10.4070/kcj.2000.30.9.1083
- Author:
Kyoo Rok HAN
- Publication Type:Original Article
- MeSH:
Angiography;
Angioplasty;
Coronary Angiography*;
Hemorrhage;
Humans;
Punctures;
Radial Artery;
Spasm;
Subclavian Artery
- From:Korean Circulation Journal
2000;30(9):1083-1091
- CountryRepublic of Korea
- Language:Korean
-
Abstract:
BACKGROUND AND OBJECTIVES: The transradial coronary angiography and intervention is on the increase with its satisfactory results. It gives advantages of reduced vascular complication and increased comfort of patients. We evaluated the feasibility and problems of transradial coronary angiography and intervention as a routine procedure.
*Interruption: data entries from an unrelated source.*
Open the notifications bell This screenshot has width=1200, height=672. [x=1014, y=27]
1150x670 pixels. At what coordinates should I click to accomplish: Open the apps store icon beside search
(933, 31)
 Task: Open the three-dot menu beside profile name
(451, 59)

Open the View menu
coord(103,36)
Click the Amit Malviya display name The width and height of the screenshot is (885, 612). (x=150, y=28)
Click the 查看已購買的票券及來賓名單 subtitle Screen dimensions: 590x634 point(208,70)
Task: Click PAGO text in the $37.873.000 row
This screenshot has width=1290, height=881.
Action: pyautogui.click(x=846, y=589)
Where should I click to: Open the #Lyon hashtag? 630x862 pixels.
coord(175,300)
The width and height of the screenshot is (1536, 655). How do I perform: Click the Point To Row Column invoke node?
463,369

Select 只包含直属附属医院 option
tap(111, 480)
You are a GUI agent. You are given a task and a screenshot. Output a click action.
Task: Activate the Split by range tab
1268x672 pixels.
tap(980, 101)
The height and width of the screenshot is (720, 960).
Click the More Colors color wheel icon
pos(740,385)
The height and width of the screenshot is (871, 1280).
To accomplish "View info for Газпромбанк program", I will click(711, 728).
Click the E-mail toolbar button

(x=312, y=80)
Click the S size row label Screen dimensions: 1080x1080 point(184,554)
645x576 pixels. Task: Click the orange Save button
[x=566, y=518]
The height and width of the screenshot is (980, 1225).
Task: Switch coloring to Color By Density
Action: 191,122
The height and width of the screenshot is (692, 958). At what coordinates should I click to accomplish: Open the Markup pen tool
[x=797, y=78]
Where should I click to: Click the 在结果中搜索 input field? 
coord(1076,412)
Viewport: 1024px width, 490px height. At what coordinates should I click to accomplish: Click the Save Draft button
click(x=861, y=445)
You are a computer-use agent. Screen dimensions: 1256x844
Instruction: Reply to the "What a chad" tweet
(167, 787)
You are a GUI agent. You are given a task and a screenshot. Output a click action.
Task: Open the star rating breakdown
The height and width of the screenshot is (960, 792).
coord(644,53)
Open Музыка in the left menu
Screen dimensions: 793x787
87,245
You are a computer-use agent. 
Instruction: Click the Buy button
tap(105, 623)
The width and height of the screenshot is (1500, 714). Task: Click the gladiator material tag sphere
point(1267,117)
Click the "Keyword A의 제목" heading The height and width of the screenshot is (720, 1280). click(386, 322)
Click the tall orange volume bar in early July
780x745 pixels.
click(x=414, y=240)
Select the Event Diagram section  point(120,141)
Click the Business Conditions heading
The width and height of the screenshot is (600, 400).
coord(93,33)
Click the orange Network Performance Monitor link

MATERIALS AND METHOD: Between February 1998 and December 1999 transradial approach was attempted in 750 patients with normal Allen test. Radial angiography was performed to assess the radial artery spasm and tortuosity. Arterial sheath was removed immediately after the procedure and vascular complications were evaluated before discharge. RESULTS: Radial artery puncture was successful in 738(98%) patients. Transradial coronary angiography was successful in 719(96%) patients. We failed in coronary angiography in 19 patients and the main reasons were tortuous subclavian artery in 11 patients and radial artery spasm in 5 patients. Transradial coronary angioplasty was performed successfully in 185(95%) of 194 patients. In 9 patients intervention was switched to transfemoral approach because of tortuous subclavian artery. Complications were severe radial artery spasm in 13(1.8%), minor subcutaneous hemorrhage in 7(0.9%), non-ischemic radial artery occlusion in 4(0.5%) and radial artery perforation in 1(0.1%). But, there were no major complications requiring vascular surgery or transfusion. CONCLUSION: Transradial coronary angiography and intervention might be useful and safe as a routine procedure. The major limitations in transradial approach were radial artery spasm and toruosity of brachial or subclavian artery.